Present the lines below as a Markdown table with the columns Row and Line, omitting blank lines and leaving out the pictures. Include only the part that opens with the line containing "You are a computer-use agent. Screen dimensions: 750x478" and runs through the end of the lines.

§ **Task input**:
□ □ □ □ □

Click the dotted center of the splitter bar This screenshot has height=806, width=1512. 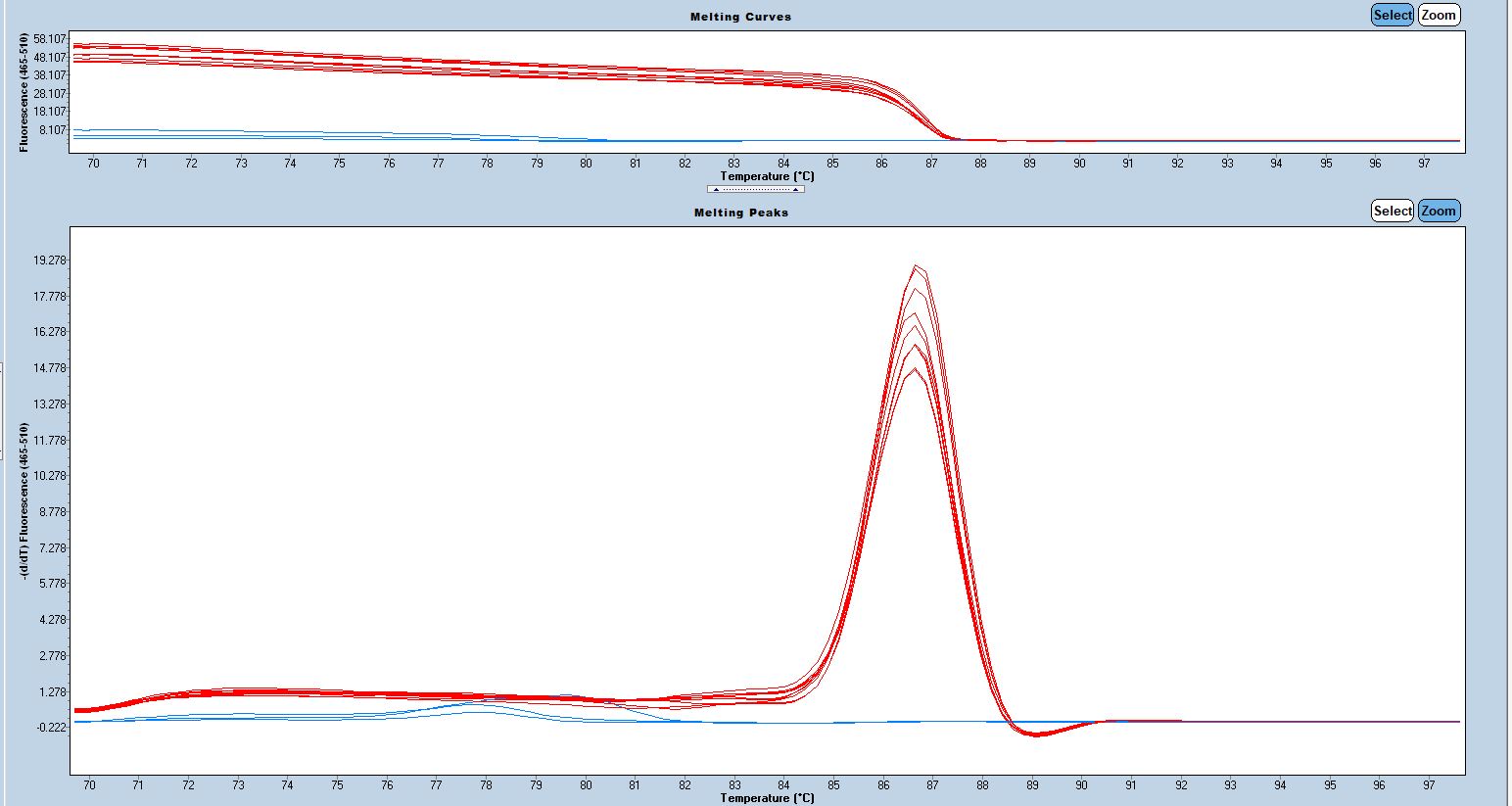755,189
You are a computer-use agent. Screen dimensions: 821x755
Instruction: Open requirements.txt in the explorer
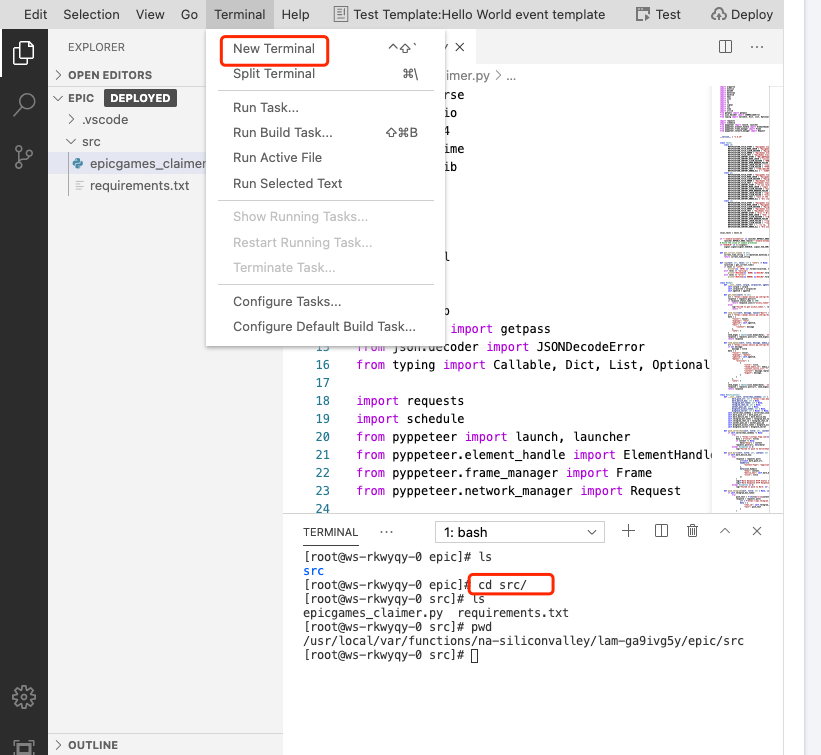point(139,185)
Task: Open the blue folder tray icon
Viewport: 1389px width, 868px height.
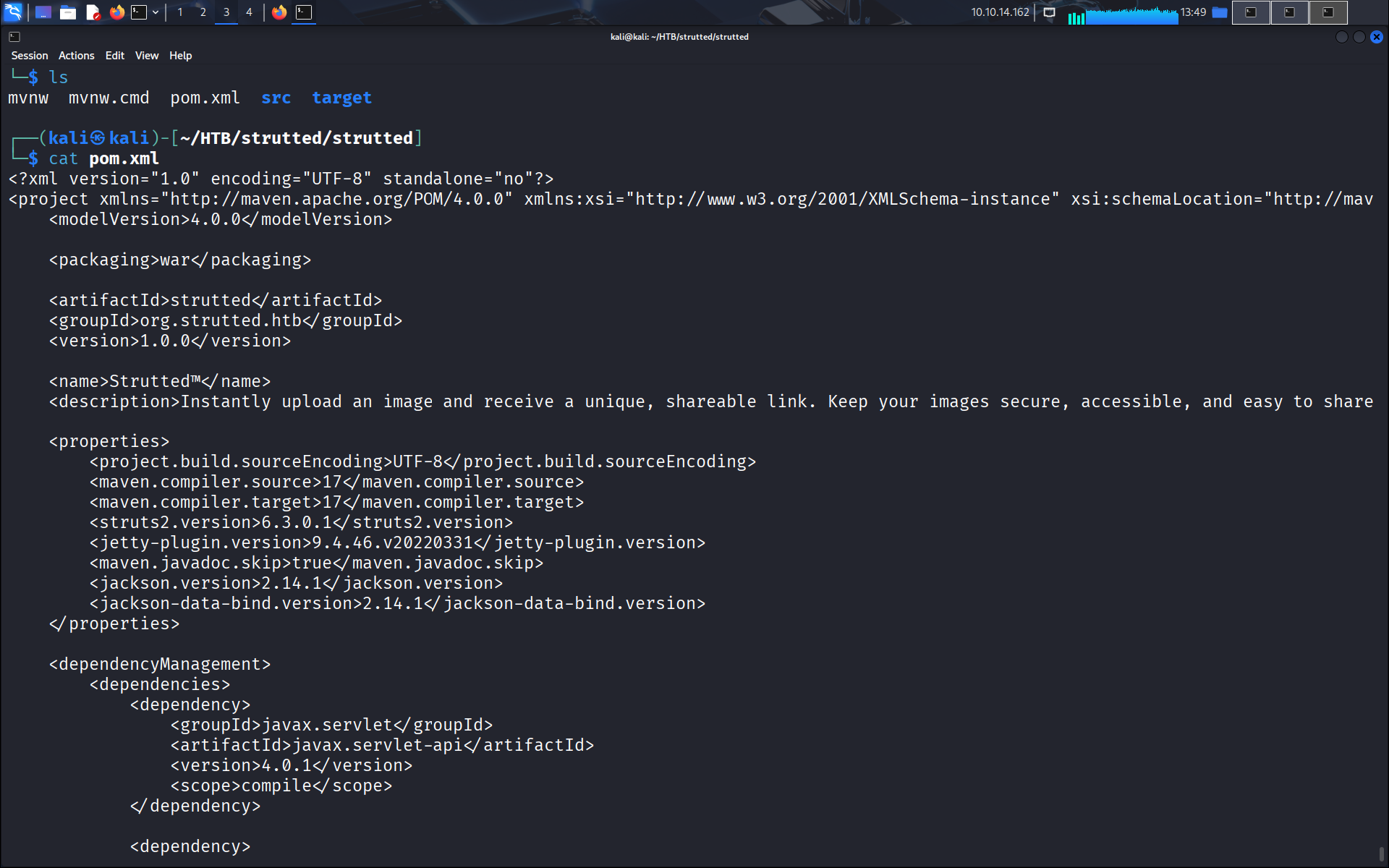Action: (1220, 12)
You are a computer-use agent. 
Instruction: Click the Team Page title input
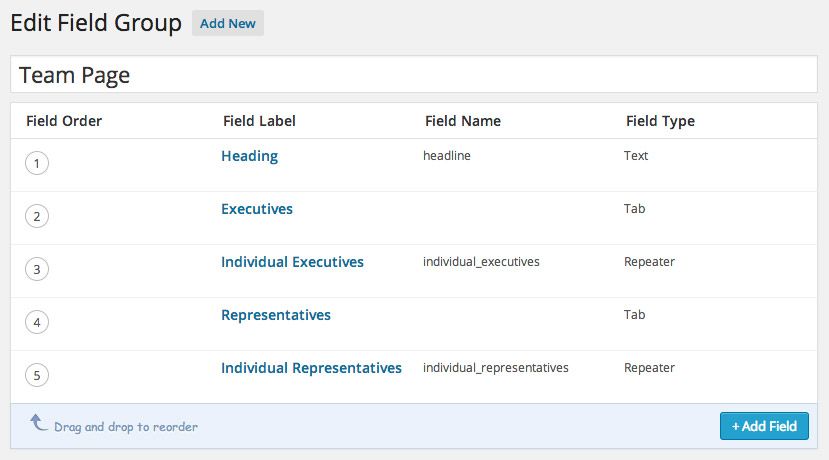click(x=414, y=75)
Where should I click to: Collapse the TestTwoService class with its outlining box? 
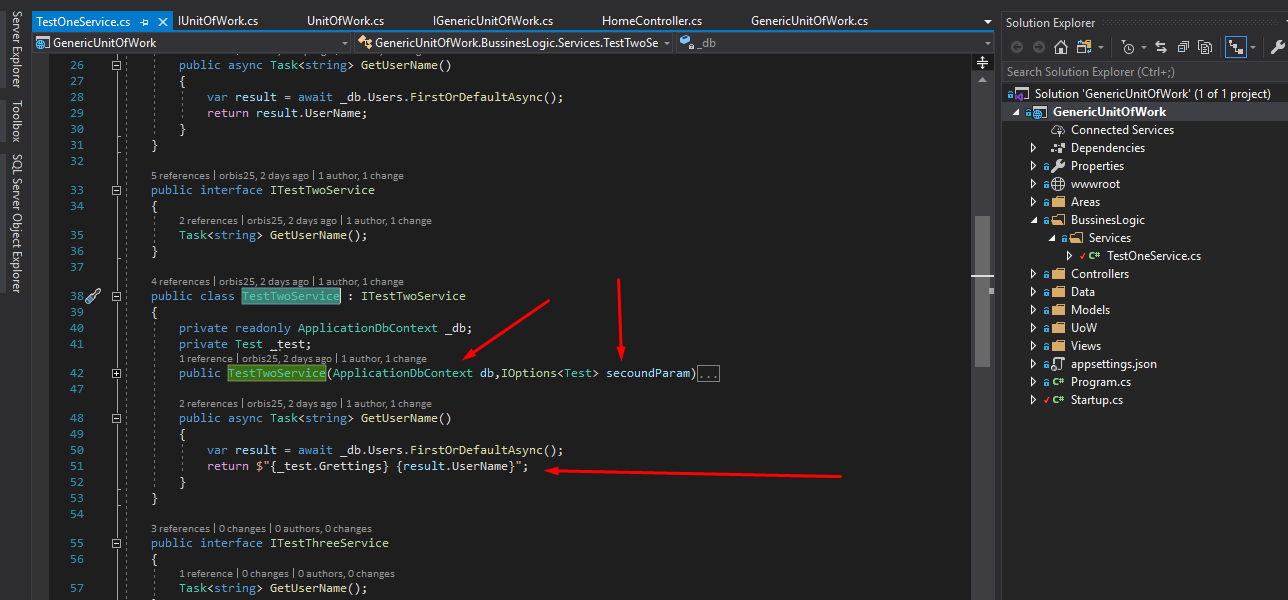point(116,295)
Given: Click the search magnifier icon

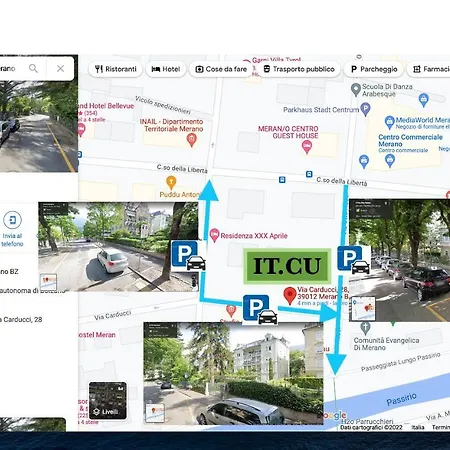Looking at the screenshot, I should 33,69.
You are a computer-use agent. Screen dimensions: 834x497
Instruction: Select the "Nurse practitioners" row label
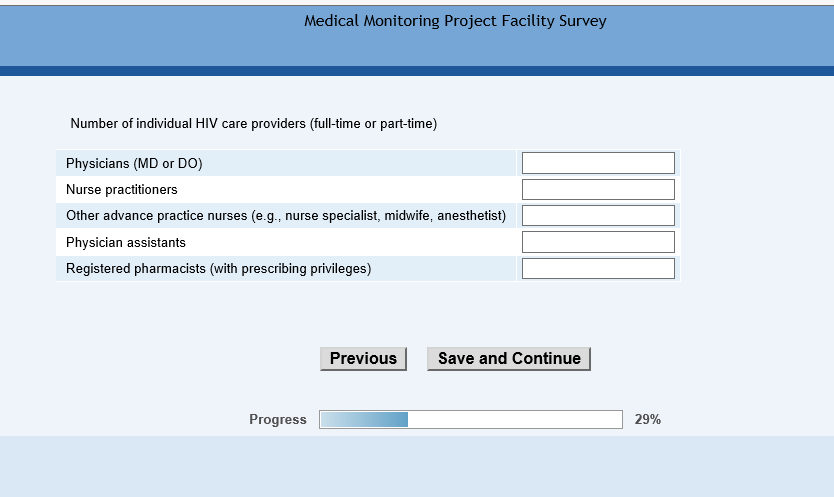(122, 190)
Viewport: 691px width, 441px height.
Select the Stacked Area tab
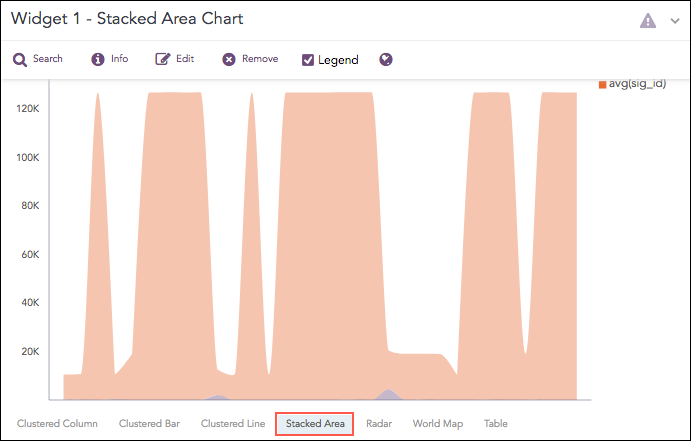pyautogui.click(x=315, y=424)
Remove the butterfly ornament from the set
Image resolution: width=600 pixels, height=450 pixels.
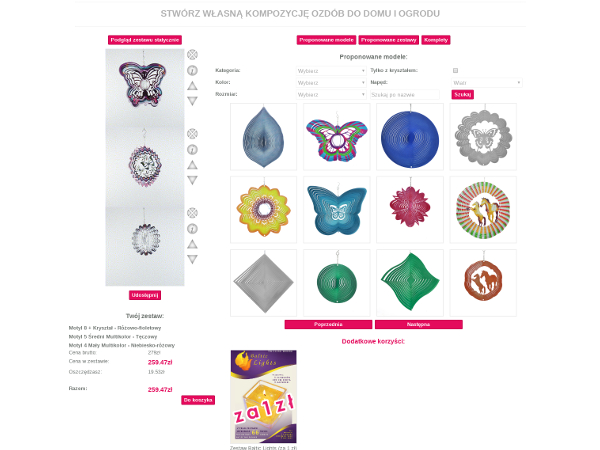point(192,55)
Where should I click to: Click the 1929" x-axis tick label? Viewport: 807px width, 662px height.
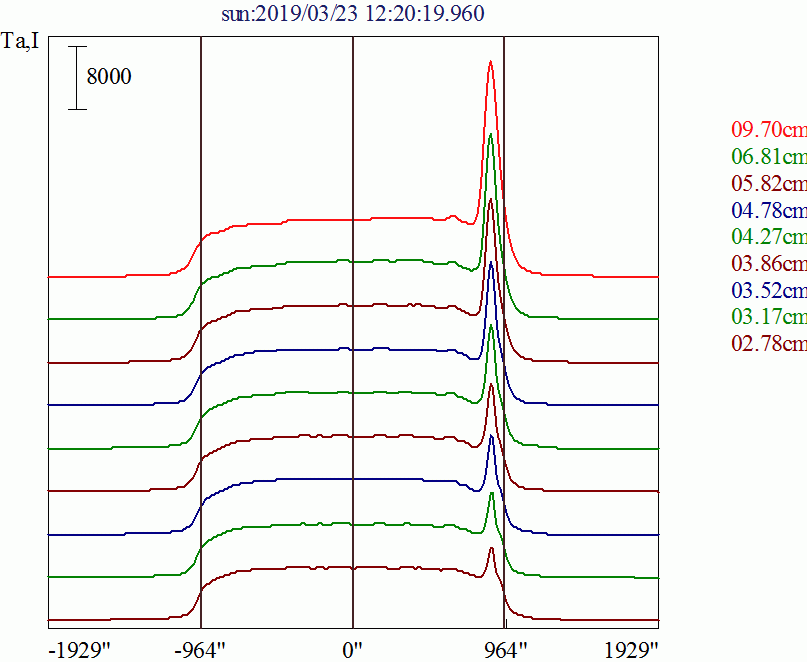[630, 650]
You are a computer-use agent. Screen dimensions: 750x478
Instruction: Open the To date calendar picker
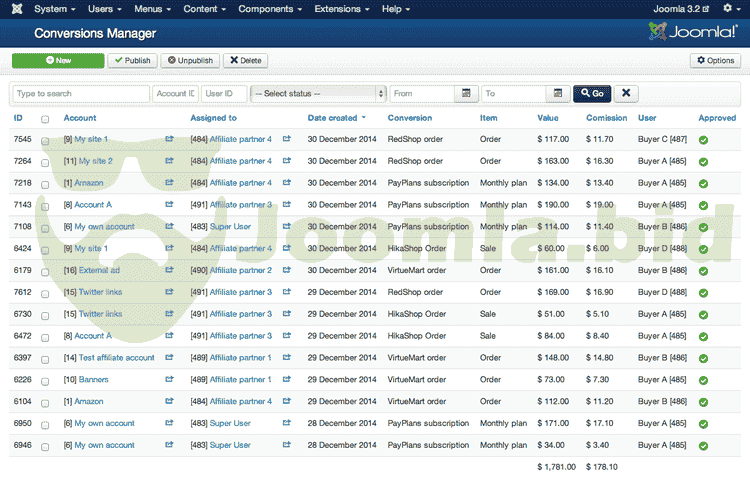click(559, 93)
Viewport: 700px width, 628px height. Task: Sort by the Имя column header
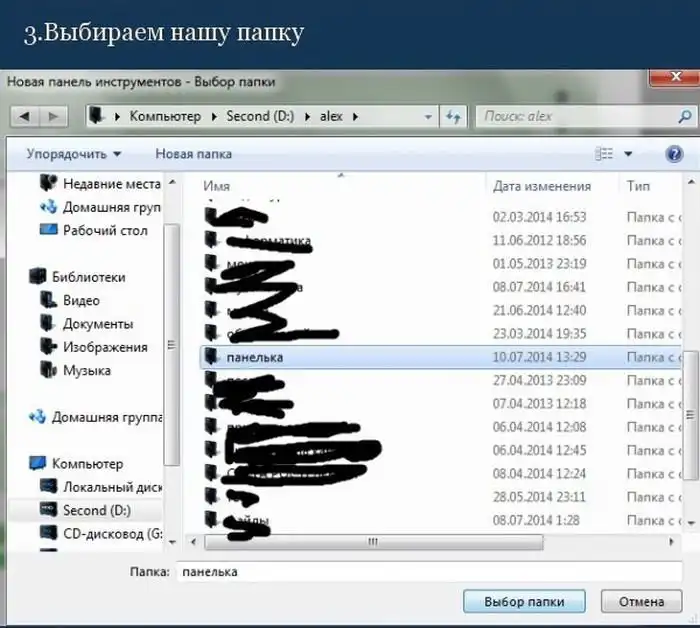click(217, 186)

□ □ □ □ □

§ **Task result**:
| Row | Line |
|---|---|
| 1 | You are a computer-use agent. Screen dimensions: 750x478 |
| 2 | Instruction: Open the To date calendar picker |
| 3 | click(559, 93) |
| 4 | Viewport: 700px width, 628px height. Task: Sort by the Имя column header |
| 5 | click(217, 186) |